When I first started blogging the summer after my freshman year of college, I did it primarily to establish good writing habits. The accountability of an audience outside myself (even if it was just my parents at first) forced me to face the blank white page daily and actually edit. Truth is, when it comes to the basic principle of sitting down and writing (you know, as most assume a writer does) I sometimes suck. Recently, I suck a lot. I have been creatively blocked for maybe the past five months (hence, very little blogging). Some of it is owed to the stress of graduation, some of it to mounting fear of failure, and some even to the fact that I was busy writing for something other than myself. Keeping a notebook or journal is something I believe in, but begrudgingly practice. I know that I am an unhappy person when I have no outlet, and writing very often serves as that outlet. As does dancing, though to a lesser degree because my body is not as nimble as it once was. But writing, longhand writing, the kind of fevered writing where spelling doesn’t concern me and my index finger is bruised with the impression of a pen, that sort of outpouring is what keeps me sane. Mary Gordon sums up the beautiful feel of longhand writing in “Putting Pen to Paper, but Not Just Any Pen to Just Any Paper.” Like Gordon, my pen and paper makes a world of difference to my mood and productivity. Like Gordon, I insist on black ink, and keep one smaller journal for jotting quotes and lines from my readings, and one larger journal for personal, reflective writing.
When I am unable to make myself write, I am grumpy. At this year’s annual family vacation to the lake, I was forced to face my growing bad attitude while in close quarters with parents and friends. Despite understanding what I need from myself as a writer, it’s often only in these dire circumstances I am able to muster the courage to put the pen to the page. The second night of that vacation I wrote a particularly long entry that began: “I am an insufferable bitch.” (Seriously. If you’re ever going through a period of self-loathing, I high recommend something like this.) And, what do you know, I was less of an insufferable bitch once I finally worked out my frustrations by writing. Still, it’s a constant, pervasive struggle. I only wrote one more entry during the rest of that vacation.

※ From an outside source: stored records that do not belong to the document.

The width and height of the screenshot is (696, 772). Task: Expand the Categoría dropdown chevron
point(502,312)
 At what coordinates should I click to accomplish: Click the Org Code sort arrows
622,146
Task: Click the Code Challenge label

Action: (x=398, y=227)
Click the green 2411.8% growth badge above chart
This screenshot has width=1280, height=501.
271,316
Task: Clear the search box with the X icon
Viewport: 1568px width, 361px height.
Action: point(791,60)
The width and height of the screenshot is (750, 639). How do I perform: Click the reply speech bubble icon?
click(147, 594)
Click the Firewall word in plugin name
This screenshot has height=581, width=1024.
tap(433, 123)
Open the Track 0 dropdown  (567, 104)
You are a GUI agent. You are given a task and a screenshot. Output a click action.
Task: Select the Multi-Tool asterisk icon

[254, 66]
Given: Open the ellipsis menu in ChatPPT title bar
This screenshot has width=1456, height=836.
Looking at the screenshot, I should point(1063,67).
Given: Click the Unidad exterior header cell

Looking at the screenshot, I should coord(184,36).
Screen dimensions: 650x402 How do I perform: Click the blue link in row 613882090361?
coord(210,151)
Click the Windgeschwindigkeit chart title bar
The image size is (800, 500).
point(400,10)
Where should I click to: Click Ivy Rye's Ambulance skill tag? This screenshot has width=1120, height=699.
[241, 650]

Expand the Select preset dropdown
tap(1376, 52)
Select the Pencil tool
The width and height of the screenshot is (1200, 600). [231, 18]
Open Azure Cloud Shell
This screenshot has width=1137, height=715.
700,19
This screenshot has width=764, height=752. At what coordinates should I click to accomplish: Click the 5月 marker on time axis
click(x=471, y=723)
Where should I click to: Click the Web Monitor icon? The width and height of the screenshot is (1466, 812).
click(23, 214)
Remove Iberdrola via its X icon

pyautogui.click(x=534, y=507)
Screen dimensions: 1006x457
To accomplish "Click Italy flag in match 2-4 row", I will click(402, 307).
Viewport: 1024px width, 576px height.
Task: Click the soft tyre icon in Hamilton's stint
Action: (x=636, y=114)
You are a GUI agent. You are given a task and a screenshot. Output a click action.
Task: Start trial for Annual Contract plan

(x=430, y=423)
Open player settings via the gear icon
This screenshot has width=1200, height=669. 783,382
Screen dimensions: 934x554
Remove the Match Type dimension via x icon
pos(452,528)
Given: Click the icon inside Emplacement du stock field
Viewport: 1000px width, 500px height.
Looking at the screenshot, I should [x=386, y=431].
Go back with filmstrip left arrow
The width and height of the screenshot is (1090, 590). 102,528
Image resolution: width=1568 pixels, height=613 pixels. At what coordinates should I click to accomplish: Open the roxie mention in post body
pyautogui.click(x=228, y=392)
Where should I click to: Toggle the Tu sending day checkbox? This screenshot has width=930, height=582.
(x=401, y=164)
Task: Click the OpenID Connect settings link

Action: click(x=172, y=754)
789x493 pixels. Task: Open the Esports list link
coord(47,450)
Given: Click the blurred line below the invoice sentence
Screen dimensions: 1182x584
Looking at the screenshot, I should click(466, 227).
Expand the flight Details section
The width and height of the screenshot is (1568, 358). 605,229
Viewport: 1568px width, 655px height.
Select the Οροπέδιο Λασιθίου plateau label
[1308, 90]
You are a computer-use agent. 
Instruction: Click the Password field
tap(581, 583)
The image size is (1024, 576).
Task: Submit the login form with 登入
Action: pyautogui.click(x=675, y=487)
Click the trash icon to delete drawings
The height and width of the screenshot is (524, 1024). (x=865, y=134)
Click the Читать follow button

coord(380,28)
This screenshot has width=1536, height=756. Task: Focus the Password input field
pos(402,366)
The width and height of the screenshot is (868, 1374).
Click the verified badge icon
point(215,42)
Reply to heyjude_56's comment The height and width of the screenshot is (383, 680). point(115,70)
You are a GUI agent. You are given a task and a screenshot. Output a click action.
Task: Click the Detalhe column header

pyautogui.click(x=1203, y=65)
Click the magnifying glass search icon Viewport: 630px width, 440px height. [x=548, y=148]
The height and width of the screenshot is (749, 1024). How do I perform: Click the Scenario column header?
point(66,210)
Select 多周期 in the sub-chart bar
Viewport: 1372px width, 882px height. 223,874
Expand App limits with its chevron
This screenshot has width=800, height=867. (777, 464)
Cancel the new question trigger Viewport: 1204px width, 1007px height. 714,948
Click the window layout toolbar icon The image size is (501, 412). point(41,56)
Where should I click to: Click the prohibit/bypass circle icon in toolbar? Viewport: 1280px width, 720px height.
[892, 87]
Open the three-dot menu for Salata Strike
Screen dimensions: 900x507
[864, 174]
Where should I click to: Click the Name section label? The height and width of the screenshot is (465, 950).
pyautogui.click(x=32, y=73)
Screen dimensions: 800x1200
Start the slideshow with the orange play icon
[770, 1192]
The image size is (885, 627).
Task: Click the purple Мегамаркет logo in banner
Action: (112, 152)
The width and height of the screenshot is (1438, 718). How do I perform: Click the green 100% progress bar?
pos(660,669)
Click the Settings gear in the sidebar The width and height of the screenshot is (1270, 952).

I find solace in rereading essays on free-writing. Joan Didion’s “On Keeping a Notebook” is a classic. I haven’t had a single writing class in which I wasn’t required to read that. Her particular brand of journaling is rather non-commital and unstructured, highlighting perhaps the nuances between keeping a notebook, a journal, or a diary. This sort of documentation I’m capable of; my planner is riddled with notes and odd details that struck me as important in the moment I noticed them. But the sort of daily writing and journaling I aspire to is the sort perpetuated by Julia Cameron and her spiritual take on the creative process. I briefly attempted working my way through The Sound of Paper with a fair amount of success. In fact, that was probably one of the most creatively yielding periods of my journaling. Since then, I pressure myself to write morning pages and work through The Artist’s Way, often failing. While I have never been a religious or even spiritual person, the thought of a Great Creator as a source of worldly creativity is a concept I can get behind. Freshman year, I took a course called Creativity in Context and our professor had us watch a Ted Talk with Elizabeth Gilbert, author of Eat, Pray, Love. In “Your Elusive Creative Genius,” Gilbert recounts the way American poet Ruth Stone experiences creativity literally barreling through her like a “thunderous train of air.” I remember being astonished that someone else felt this.
True creativity is fleeting, just as Gilbert explains. But the necessity of expression is incessant to my type. So that is the struggle I take to the page with me whenever I do journal. I am a work in progress, and each day is a step in the process to grooming this thing I need to do always.
This post was partially inspired by a former classmate and writer, Caroline Praderio, who has an awesome blog series about her childhood diaries.